It is good to under-promise and over-deliver. Markets, in particular, respond favourably when things turn out better than expected. That, however, is not Donald Trump’s style. He has never knowingly undersold himself.
Ever since President Franklin Roosevelt’s first 100 days in office, in which the Depression-era leader initiated 15 milestone pieces of legislation, the roll-call of achievement in the first three months has become the benchmark of a president’s early success. Having published a list of 10 measures that he would implement in his own first 100 days, which ended on Saturday, President Trump cannot be surprised that he is now being judged on his performance against those campaign promises.
This matters to investors just as much as voters because Trump’s arrival in the White House galvanised financial markets with his promises to cut red tape, reform taxes and spend heavily on infrastructure. Between Election Day and the end of 2016, the S&P 500 Index rose by 5 per cent. By Trump’s inauguration in January, it was 6 per cent higher and by the end of February it had risen 12 per cent. Since then, however, the market has moved sideways.
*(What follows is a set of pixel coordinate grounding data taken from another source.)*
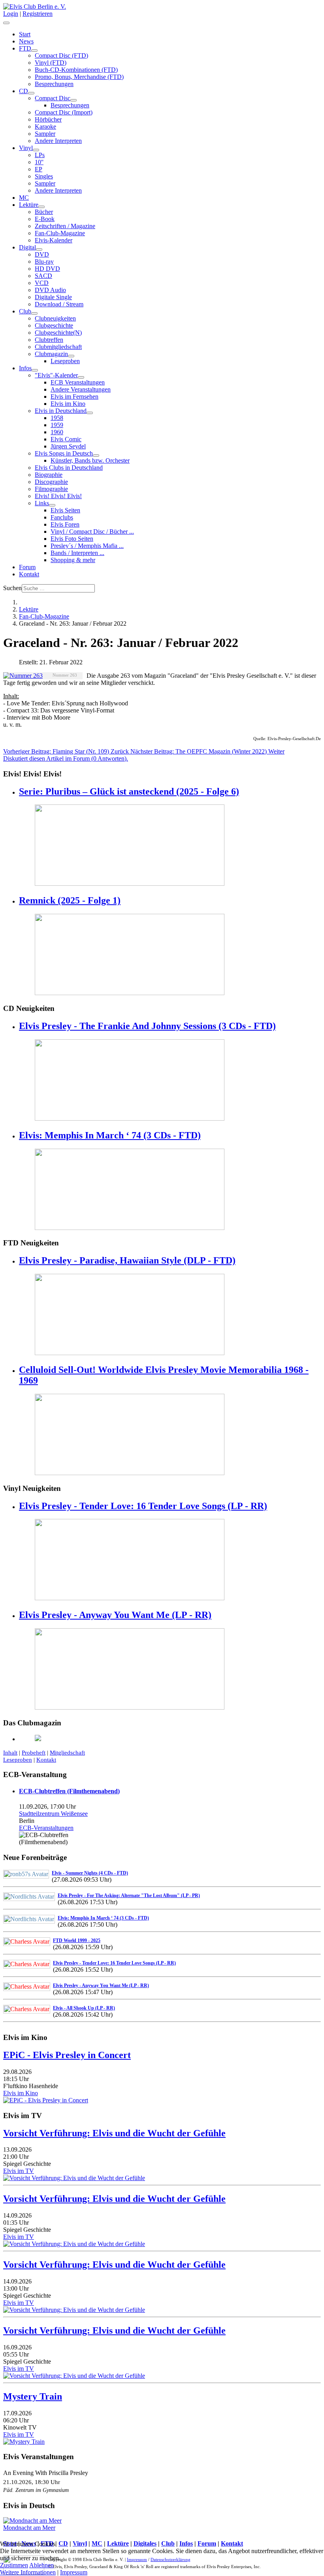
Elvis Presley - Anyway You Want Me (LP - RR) (115, 1615)
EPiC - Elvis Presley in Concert (67, 2055)
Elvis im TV (18, 2170)
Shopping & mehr (73, 560)
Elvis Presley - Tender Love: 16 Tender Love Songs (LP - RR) (143, 1506)
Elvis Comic (66, 439)
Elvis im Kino (68, 403)
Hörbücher (48, 119)
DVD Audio (50, 290)
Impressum (73, 2572)
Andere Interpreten (58, 140)
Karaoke (45, 126)
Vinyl (26, 147)
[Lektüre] (41, 207)
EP (38, 169)
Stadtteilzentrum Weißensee (53, 1813)
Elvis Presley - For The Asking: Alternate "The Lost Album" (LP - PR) (129, 1895)
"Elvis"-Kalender (56, 375)
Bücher (44, 211)
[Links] (52, 505)
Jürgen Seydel (68, 446)
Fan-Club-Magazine (60, 233)
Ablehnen (41, 2565)
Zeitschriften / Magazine (65, 226)
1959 (57, 425)
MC (24, 197)
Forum (27, 567)
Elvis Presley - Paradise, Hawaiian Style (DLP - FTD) (127, 1260)
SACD (43, 275)
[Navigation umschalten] (6, 23)
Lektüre (28, 204)
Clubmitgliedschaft (58, 346)
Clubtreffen (49, 339)
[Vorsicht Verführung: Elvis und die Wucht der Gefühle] (74, 2178)
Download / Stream (59, 304)
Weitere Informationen (28, 2572)
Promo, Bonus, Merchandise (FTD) (79, 76)
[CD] (31, 93)
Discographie (51, 481)
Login (10, 13)
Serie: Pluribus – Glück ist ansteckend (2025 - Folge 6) (129, 791)
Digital (27, 247)
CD (23, 91)
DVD (42, 254)
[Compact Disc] (73, 100)
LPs (40, 155)
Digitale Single (53, 297)
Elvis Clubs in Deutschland (69, 467)
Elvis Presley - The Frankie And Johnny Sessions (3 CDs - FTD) (147, 1026)
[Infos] (35, 370)
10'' (39, 162)
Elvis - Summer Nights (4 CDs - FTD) (90, 1873)
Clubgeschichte (54, 325)
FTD (25, 48)
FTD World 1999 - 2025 (76, 1940)
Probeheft (33, 1752)
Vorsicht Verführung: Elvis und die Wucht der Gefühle (114, 2133)
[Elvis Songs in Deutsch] (96, 455)
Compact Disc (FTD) (61, 55)
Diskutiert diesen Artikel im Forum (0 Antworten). (65, 758)
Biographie (48, 474)
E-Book (45, 219)
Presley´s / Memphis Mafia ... (87, 545)
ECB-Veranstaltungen (46, 1827)
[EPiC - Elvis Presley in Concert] (45, 2100)
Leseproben (65, 361)
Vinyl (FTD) (50, 62)
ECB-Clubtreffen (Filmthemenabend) (69, 1791)
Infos (25, 368)
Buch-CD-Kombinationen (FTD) (76, 69)
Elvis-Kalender (53, 240)
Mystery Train (32, 2396)
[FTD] (34, 50)
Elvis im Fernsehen (74, 396)
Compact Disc (52, 98)
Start (24, 34)
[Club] (34, 313)
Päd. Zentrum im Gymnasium (36, 2490)
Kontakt (29, 574)
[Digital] (39, 249)
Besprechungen (54, 84)
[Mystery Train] (24, 2441)
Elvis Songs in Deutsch (64, 453)
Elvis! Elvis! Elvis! (58, 496)
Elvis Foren (65, 524)
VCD (42, 282)
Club (25, 311)
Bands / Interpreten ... (77, 552)
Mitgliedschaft (67, 1752)
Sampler (45, 133)
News (26, 41)
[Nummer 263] (23, 675)
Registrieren (38, 13)
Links (42, 503)
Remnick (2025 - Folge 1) (70, 900)
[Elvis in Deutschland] (90, 413)
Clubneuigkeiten (55, 318)
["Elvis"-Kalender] (81, 377)
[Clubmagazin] (71, 356)
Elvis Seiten (65, 510)
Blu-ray (44, 261)
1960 (57, 432)
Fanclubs (62, 517)
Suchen (12, 588)
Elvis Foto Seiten (72, 538)
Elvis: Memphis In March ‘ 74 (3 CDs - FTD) (110, 1135)
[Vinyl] (36, 150)
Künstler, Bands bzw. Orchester (90, 460)
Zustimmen (14, 2565)
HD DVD (47, 268)
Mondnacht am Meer (29, 2527)
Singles (44, 176)
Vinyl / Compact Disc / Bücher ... (92, 531)
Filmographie (51, 489)
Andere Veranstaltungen (81, 389)
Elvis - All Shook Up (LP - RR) (84, 2008)
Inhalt (10, 1752)
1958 (57, 417)
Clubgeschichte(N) (58, 332)
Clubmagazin (51, 354)
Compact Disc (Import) (63, 112)
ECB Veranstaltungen (78, 382)
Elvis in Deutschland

The Trump bump is in danger of morphing into a Trump slump if the new president doesn’t start to deliver.
Broken contract with America
So what is the scorecard for Trump’s first 100 days? He published a “Contract with the American Voter” in October, making it a simple enough test to undertake. Trump’s self-proclaimed “100-day action plan to Make America Great Again” laid out precisely how he should be evaluated. On that basis, he scores, if you’re feeling generous, 1 out of 10.
Six months ago, he promised America he would: cut taxes; prevent companies moving offshore; start a $1 trillion infrastructure spending plan; provide more school choice; repeal Obamacare; make childcare and caring for the aged tax deductible; end illegal immigration with a wall along the Mexican border; stop violent crime; boost the military and, as he put it, drain the swamp.
Of these, he has come closest on healthcare reform, in as much as a plan has been introduced and has passed the lower house of Congress. However, its chances for passing the Senate in any form are still slim. On the two issues that matter most to sharemarket investors – tax reform and infrastructure spending – there is even less to show.
The tax reform road-map was thin on detail and even sketchier on how it would be funded. The principal idea, reducing the headline rate of corporation tax and simplifying personal taxes, is market-positive on its face. But with no hint of how it might be paid for, and America already $19 trillion in debt, there is next to no chance of the plan getting past the deficit hawks in Congress. Even if it does, the inflationary growth in borrowings it implies would merely trigger a more aggressive rate-tightening cycle from the Federal Reserve.
As for the infrastructure spending plans, Trump is fast running out of time. Building highways, airports, bridges and the like does not happen overnight and with a 40 per cent approval rating (much lower than recent presidents at the same juncture) there can be no guarantee that he will have the luxury of eight years in which to deliver these long-gestation projects.
What’s next
This is not to say the president has not been busy. He has signed nearly 30 other pieces of legislation and about the same number of executive orders. But these are just expressions of intent or reversals of measures the previous administration put into place. These make up the easy part of being president. The genius of the US presidential system is that it makes it hard for a maverick in the White House to do too much damage. It is working as the Founding Fathers hoped it would.
So if the past 100 days have been a disappointment for investors, what might the next 100 hold? There is an old adage that recommends investors “sell in May and don’t come back ’til St Leger Day”. Depending on when in May you choose to bail out of the market, it’s about 100 days until the horse race in September that ends the summer doldrums, according to this bit of market lore.
There is some evidence that markets do indeed perform better on average during the winter months than they do in the summer. Since 1970, the average gain for the S&P 500 Index between November and April has been nearly 9 per cent, while in the warmer months in the US, from May to October, it has been less than 3 per cent.
That is not the same thing as saying the market falls on average over the summer. If you are passing up the opportunity to make 3 per cent, on average, over a six-month period you need to find an alternative for your savings. Neither cash nor bonds will match that return at the moment. This comparison also disregards the trading costs involved in moving in and out of the market wholesale twice a year.
Another reason to disregard the ‘sell in May’ adage is that investors don’t trade in averages. For selling in May to be a useful strategy to investors it would need to be predictable. Our research into the past 20 years shows that, for the UK market, taking the summer off would have made sense exactly half the time. Sell in May worked in 10 years and failed in the other 10. It’s a coin toss.
The reality is that 100 days is too short a period from which to draw any meaningful conclusions, whether political or financial. But in investment, as much as in politics, under-promising and over-delivering is the best combination. Hopefully, expectations are low enough to provide that positive surprise this summer.
Tom Stevenson is investment director of Fidelity International.